What’s In A Name? Reflecting On Statues And Streets

The #BlackLivesMatter protests across the United States which were reignited after the murder of George Floyd, a black man, wrongfully murdered by police officers, led to a global movement calling for the recognition of the humanity of black people. This takes place against the background of the COVID-19 pandemic which has glaringly exposed the inequalities in all societies; inequalities which have been created by a world economic system based on the exploitation of people that has a historical grounding in racialised capitalism. 

As part of these protests, across the US, statues of the likes of Christopher Columbus, Winston Churchill, and Jefferson Davis have been toppled. In the UK, similar sentiments were echoed as protestors called for the fall of the statue of imperialist Cecil John Rhodes at the University of Oxford.

Reminiscing on South Africa’s Rhodes Must Fall protests — where the Rhodes statue was smeared with faeces and then removed from the campus — the last several years have seen the collapse of statues of men whose legacies have been built on the bones of indigenous people. From enslavement, to genocide, to the mass hoarding of wealth, good is not a word that one could attribute to these men. In defence to the removal from their pedestals you will find some asking the question: is this not an erasure of history? The same question that came up when Pretoria was to be renamed to Tshwane, or when street names in South Africa were to be changed. And the answer is simply: no.

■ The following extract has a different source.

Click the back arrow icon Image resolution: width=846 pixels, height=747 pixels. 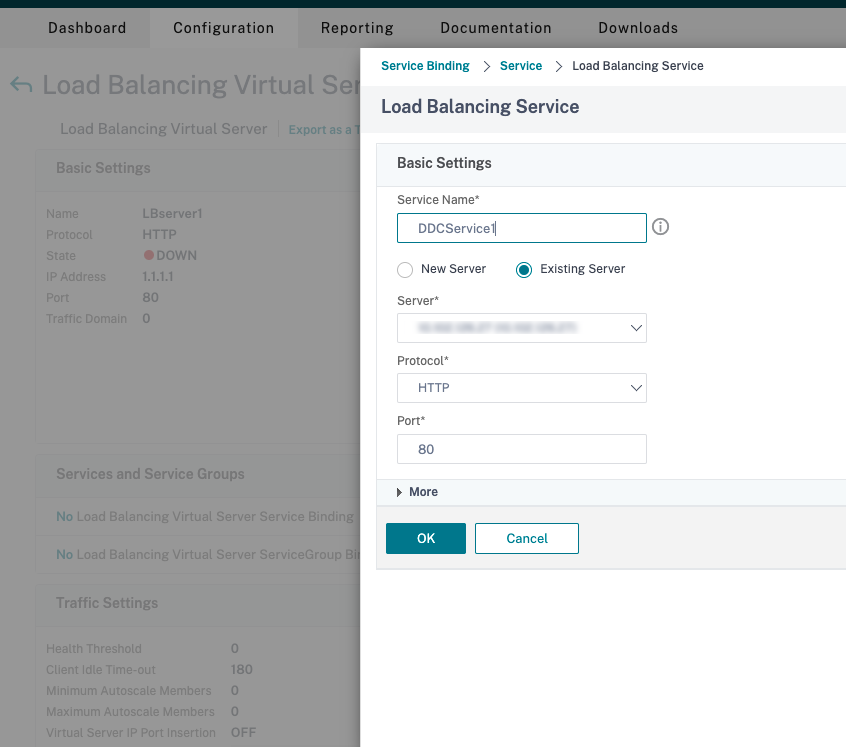22,85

History is not confined to a singular space that needs to be recounted with the boastful body of copper glaring down at you. It is not confined to the pages of a textbook. And it is most certainly not confined to the names of streets. No, history is in the truth and memory of a people. And the truth is, that these men are not worthy of being commemorated or celebrated — unless you wish to celebrate oppressors, and tyrants, and murderers. They should not be allowed to leer at you, nor occupy more space than they have, as their corruption is woven into the very fabric of society, entrenched in the system that is still racialised, classist, damaging.

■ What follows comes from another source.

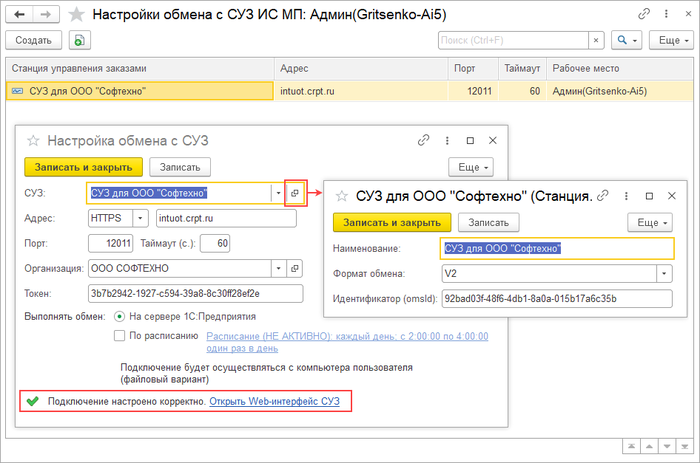Expand the Формат обмена V2 dropdown
This screenshot has height=463, width=700.
(663, 273)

That these statues still exist and are protected speak further to the bifurcated society that we live in: that there are still those who are human, who matter, who have rights. And that there are those who do not — whose daily lives struggle to survive, to stay alive, to be seen, and to be recognised as human. At this point, we must ask ourselves what kind of society are we that people must fight to be considered human? What kind of society are we that we celebrate killers? We put their names on plaques and halls and name our holidays after them. And names have meaning, they give purpose, and they define the space in which we exist. Why do we continue to allow oppression, even in memory?

The change of street names, parks, university halls to those who fell to colonialism tells a singular and universal truth: that the history of the oppressed is not like that of the oppressor. And though they tried to erase history by burying them in mass graves, stealing them away from their homes in the dead of the night, or letting them ‘hang themselves’, what they could not do is erase the memory of the oppressed.

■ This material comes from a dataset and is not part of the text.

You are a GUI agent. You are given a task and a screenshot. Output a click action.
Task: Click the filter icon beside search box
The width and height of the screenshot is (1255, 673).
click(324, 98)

And so long as their memory lives, the truth will rise, and along with it, history will be rewritten. Not by the hands of the oppressor, but by the hands of the oppressed. That when we do remember those who oppressed us, we remember them not as heroes, but as a reminder of why we fight: so that those like them may never again stand in our way.

Iram Yousuf is a PhD candidate in Legal Philosophy at the University of Pretoria, and a Mellon Foundation scholar.